Previsioni Sardegna

NEWS METEO: SETTIMANA IN BALIA DEI CAPRICCI DEL TEMPO

Il promontorio nord africano cede sotto la spinta di una nuova saccatura posizionata tra la penisola iberica e la Francia occidentale. Nei prossimi giorni, la suddetta saccatura, tenderà a traslare verso est  ed interesserà in modo più concreto  le regioni settentrionali e centrali tirreniche ove non mancheranno rovesci e temporali.

Da mercoledì, la situazione barica peggiorerà ulteriormente per l’instaurarsi della saccatura sul bacino del mediterraneo e in tarda serata la formazione di un minimo barico a ridosso della Sardegna con valori di pressione intorno ai 1005 hPa determinerà un aumento della nuvolosità anche sull’Isola  con deboli rovesci e locali temporali ad iniziare dal settore centro settentrionale ( Vedi immagine n 1, mappa dei geop.  alla quota isobarica di 500 hPa, emessa dal modello inglese ECMWF, valida per la tarda serata di mercoledì 13 ove si evince una depressione di 1005 hPa a ridosso della Sardegna e portatrice di tempo instabile su tutto il mediterraneo).

Immagine n.1

 

 

Giovedì 14, il minimo traslerà lentamente verso sud est ostacolato nel suo movimento dal promontorio  ormai relegato sull’Europa sud orientale pertanto le condizioni meteo miglioreranno sulle regioni settentrionali mentre sul resto del territorio sarà l’instabilità a farla da padrone con rovesci e temporali. Temporali che si faranno sentire anche sulla nostra Sardegna.

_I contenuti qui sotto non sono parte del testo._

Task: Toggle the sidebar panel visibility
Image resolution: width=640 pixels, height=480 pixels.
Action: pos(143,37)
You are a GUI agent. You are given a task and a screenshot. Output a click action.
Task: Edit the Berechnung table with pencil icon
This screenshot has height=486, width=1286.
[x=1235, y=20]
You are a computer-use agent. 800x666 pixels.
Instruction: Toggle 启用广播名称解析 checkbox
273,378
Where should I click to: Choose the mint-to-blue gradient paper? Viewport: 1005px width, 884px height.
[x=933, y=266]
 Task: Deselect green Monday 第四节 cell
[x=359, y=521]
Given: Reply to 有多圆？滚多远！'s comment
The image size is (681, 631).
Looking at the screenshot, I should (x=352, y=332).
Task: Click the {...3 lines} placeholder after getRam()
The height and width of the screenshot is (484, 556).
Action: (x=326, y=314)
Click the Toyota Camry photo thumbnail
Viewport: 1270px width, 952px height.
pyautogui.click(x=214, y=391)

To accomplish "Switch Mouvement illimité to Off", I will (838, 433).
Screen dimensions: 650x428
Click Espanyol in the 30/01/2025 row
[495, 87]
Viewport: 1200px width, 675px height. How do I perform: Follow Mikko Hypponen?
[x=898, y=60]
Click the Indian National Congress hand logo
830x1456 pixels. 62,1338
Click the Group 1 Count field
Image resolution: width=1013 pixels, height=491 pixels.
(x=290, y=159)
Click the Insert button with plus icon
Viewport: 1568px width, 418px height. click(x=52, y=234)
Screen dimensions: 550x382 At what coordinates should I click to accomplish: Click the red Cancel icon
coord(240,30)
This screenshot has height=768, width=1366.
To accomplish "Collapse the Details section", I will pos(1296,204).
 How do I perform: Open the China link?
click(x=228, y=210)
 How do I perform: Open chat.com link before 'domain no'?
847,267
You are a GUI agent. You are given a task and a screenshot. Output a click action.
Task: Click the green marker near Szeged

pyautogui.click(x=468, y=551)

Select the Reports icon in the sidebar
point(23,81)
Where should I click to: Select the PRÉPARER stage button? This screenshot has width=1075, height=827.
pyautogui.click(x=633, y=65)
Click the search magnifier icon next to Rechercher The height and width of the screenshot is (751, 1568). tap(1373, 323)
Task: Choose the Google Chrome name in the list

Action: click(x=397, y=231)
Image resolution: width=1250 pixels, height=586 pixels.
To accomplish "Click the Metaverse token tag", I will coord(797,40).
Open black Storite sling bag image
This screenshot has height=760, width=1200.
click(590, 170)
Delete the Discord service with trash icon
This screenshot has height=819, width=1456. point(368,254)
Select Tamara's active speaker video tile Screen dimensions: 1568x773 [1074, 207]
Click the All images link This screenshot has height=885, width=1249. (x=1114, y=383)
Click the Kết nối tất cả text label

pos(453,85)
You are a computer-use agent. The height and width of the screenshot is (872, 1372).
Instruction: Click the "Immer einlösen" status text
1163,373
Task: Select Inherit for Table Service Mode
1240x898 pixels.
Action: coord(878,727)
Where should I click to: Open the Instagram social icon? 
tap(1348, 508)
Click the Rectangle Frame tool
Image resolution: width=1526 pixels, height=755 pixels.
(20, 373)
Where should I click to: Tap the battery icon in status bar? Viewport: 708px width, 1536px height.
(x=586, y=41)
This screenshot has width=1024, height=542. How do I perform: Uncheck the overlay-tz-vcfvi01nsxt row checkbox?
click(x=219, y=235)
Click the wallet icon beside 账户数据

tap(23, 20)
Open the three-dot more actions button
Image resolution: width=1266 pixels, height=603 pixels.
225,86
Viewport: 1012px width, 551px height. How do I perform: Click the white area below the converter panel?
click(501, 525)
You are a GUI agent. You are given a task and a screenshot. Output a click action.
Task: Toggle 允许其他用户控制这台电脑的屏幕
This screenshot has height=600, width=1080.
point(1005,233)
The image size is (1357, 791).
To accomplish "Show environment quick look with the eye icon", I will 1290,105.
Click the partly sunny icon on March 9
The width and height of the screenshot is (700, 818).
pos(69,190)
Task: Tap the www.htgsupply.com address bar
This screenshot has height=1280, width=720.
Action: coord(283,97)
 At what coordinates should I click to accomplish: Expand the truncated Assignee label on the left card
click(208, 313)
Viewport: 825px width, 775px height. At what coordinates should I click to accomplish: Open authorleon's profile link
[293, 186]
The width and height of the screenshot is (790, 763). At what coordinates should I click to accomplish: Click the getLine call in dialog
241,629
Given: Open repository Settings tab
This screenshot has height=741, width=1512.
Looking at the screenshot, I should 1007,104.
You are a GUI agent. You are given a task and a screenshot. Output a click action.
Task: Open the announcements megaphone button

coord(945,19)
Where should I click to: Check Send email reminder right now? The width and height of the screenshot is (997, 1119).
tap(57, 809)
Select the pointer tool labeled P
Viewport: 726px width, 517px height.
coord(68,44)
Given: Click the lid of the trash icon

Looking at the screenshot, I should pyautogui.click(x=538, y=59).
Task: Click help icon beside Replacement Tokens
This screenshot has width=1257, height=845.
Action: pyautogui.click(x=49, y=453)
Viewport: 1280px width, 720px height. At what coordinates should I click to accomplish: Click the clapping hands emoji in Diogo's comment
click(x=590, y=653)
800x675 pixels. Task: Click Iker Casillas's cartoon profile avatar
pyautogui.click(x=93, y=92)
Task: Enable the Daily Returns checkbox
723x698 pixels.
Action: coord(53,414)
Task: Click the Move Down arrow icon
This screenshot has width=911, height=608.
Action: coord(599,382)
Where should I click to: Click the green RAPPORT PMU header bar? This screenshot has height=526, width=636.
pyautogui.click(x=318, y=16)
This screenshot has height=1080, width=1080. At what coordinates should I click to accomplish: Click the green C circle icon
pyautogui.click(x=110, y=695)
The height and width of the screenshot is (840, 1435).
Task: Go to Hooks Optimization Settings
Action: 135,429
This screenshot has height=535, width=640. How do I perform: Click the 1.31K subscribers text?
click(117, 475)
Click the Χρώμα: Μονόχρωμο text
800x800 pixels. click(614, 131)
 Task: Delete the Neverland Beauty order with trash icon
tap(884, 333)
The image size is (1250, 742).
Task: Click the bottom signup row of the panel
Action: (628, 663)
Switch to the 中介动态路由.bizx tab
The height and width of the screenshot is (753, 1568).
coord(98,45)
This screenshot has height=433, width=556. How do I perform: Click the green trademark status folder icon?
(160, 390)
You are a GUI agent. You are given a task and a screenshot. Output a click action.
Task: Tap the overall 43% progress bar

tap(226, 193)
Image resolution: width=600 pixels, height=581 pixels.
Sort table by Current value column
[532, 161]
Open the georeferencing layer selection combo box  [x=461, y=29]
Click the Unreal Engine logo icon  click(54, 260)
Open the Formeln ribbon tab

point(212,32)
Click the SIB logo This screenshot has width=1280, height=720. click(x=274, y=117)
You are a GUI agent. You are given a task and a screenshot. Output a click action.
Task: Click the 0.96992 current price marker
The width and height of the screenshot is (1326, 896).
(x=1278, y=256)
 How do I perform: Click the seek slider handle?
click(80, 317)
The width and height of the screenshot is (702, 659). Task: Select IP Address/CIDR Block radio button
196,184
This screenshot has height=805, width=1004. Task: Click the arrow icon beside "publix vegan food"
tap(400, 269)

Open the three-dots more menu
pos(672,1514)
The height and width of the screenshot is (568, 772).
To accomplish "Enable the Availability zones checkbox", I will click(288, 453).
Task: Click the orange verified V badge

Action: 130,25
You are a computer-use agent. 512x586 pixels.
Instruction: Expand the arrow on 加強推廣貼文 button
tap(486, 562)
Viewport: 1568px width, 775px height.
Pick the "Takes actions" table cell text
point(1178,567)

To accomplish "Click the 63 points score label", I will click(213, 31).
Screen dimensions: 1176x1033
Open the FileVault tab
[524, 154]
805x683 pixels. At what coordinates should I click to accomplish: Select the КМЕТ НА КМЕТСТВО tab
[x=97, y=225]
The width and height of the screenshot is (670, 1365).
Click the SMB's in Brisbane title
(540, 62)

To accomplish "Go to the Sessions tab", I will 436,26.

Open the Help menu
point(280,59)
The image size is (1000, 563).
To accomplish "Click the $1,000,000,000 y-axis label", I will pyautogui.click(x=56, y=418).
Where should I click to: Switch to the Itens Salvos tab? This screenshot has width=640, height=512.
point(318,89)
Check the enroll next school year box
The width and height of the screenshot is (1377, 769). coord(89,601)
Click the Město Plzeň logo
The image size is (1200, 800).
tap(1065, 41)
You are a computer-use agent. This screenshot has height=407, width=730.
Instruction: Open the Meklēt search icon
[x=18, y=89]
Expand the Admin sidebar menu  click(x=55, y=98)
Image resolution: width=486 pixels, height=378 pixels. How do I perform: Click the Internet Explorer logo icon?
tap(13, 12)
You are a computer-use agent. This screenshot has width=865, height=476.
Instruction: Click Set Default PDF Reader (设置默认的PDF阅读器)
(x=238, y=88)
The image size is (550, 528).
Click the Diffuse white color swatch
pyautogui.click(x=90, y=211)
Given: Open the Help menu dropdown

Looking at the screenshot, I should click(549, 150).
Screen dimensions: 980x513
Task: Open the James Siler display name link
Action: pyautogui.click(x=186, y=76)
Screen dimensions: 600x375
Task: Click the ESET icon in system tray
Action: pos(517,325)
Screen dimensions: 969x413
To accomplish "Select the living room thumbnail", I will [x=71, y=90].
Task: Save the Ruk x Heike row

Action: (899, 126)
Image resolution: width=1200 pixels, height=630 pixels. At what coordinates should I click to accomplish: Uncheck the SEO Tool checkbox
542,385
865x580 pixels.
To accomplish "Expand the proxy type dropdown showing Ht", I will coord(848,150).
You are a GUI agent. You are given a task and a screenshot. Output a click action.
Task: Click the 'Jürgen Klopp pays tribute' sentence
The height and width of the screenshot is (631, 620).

Altro fattore da tenere in considerazione sarà il vento da maestrale previsto intensificarsi  in nottata tra mercoledì e giovedì  con raffiche superiori ai 50 km/h (Vedi seconda immagine, mappa del vento valida per la notte di mercoledì – fonte meteo giornale).

Le temperature subiranno una diminuzione, aumenteranno lievemente venerdì e diminuiranno nuovamente lunedì 18 giugno.

immagine n2

Da venerdì 15,  l’anticiclone delle Azzorre tenderà ad espandersi sull’Europa centro occidentale  fino a raggiungere il settore settentrionale della penisola e la Sardegna dove il tempo tenderà ad un parziale miglioramento ad esclusione delle zone centro meridionali della penisola  dove l’instabilità si attarderà causa la lenta traslazione del minimo  verso le regioni elleniche.

RIUSCIRÀ L’ANTICICLONE AD IMPORSI SUL MEDITERRANEO?

Le ultime proiezioni dei due modelli più performanti non lasciano intravedere niente di buono nonostante siano leggermente  discordi. Secondo il modello americano (GFS) già ad iniziare da domenica, l’anticiclone subirebbe un altro attacco derivato da un affondo di una goccia fredda che dal regno unito riuscirebbe a portarsi sul mediterraneo riportando tempo instabile e piovoso su molte regioni italiane, Sardegna compreso.

Il modello inglese (ECMWF) prevede una simile configurazione ma meno incisiva con l’anticiclone delle Azzorre pronto a riconquistare l’Europa occidentale, centrale e quelle nord orientali mentre le estreme regioni meridionali italiane e l’Europa sud orientale resterebbero in balia di una circolazione ciclonica.